Airline ticket prices to rise by hundreds of euros this winter for travel outside Europe
Flying within Europe will cost dozens of euros more per ticket this winter, while intercontinental travel will likely see prices rise by hundreds, industry experts told De Telegraaf. The price increases will not only be because of the rising price of fuel, but also because of tax and fee hikes.
"We expect price increases of between 10 and 20 percent in the winter as a result of the flight tax, the sharp increase in airport charges and more expensive kerosene," said Marnix Fruitema of aviation representative organization Barin in an interview with the newspaper.
A somewhat longer distance trip to the Canary Islands or Cape Verde will be about 100 euros more expensive this winter, and about 50 to 60 euros more expensive next summer. “This means that travel is becoming more expensive, while purchasing power is falling. The consumer will take a step back,” said Corendon’s Steven van der Heijden to De Telegraaf.
Oil price up 50%, Schiphol fees rising by 37%, Departure tax will triple
The rising cost of fuel is down to the oil price, which is about 50 percent higher than in January. Airlines which hedged their bets by securing advanced fixed-price contracts on fuel before the surge have been able to largely avoid raising their prices thus far, but that will soon change, the newspaper said. Van der Heijden said that Corendon secured most of its fuel last year at about 700 dollars per ton. Since then, it rose to 1,100 dollars at a time when the euro has lost value against the dollar. “Fortunately, we are now seeing a slightly declining trend as the oil price is falling,” he said.

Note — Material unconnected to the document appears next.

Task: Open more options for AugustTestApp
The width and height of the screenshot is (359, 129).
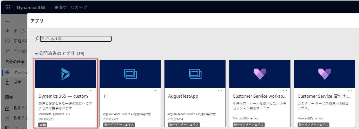Action: (x=220, y=91)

Take-off and landing fees at Schiphol Airport will also rise by 37 percent over the next three years, with the airport originally having planned to raise fees by 42 percent. The rate hike will be implemented to shore up revenue, as Schiphol said it lost out on 1.6 billion euros in income during the first two years of the coronavirus pandemic. EasyJet previously estimated that its passengers will spend about 40 euros in charges on top of the price of a ticket.
Additionally, the tax on airline tickets for most departing passengers will jump from 8 euros this year to 24 euros next year. Finance Minister Sigrid Kaag said in the past she believed that will make the more sustainable option of traveling by train a more attractive choice than flying.
Low prices and deals will not disappear completely
EasyJet’s Netherlands director, William Vet, said that there will still be cheap tickets. The airline counts on selling out flights to help cover other price increases, and generates additional revenue by unbundling its fare from added fees, like meal service, reserved seating, and baggage charges.
Ticket prices on EasyJet have risen by about 8 percent, De Telegraaf reported, and other carriers need to remain vigilant with their pricing. "On some routes, prices simply cannot be increased because there is a lot of competition," a KLM spokesperson said to the newspaper.
Transavia CEO Marcel de Nooijer commented that he would like to at least see the tax increase on departing passengers put towards sustainable investments in flying. “It is a pity that the government does not allow the flight tax to flow back into a contribution for cleaner aviation,” he said.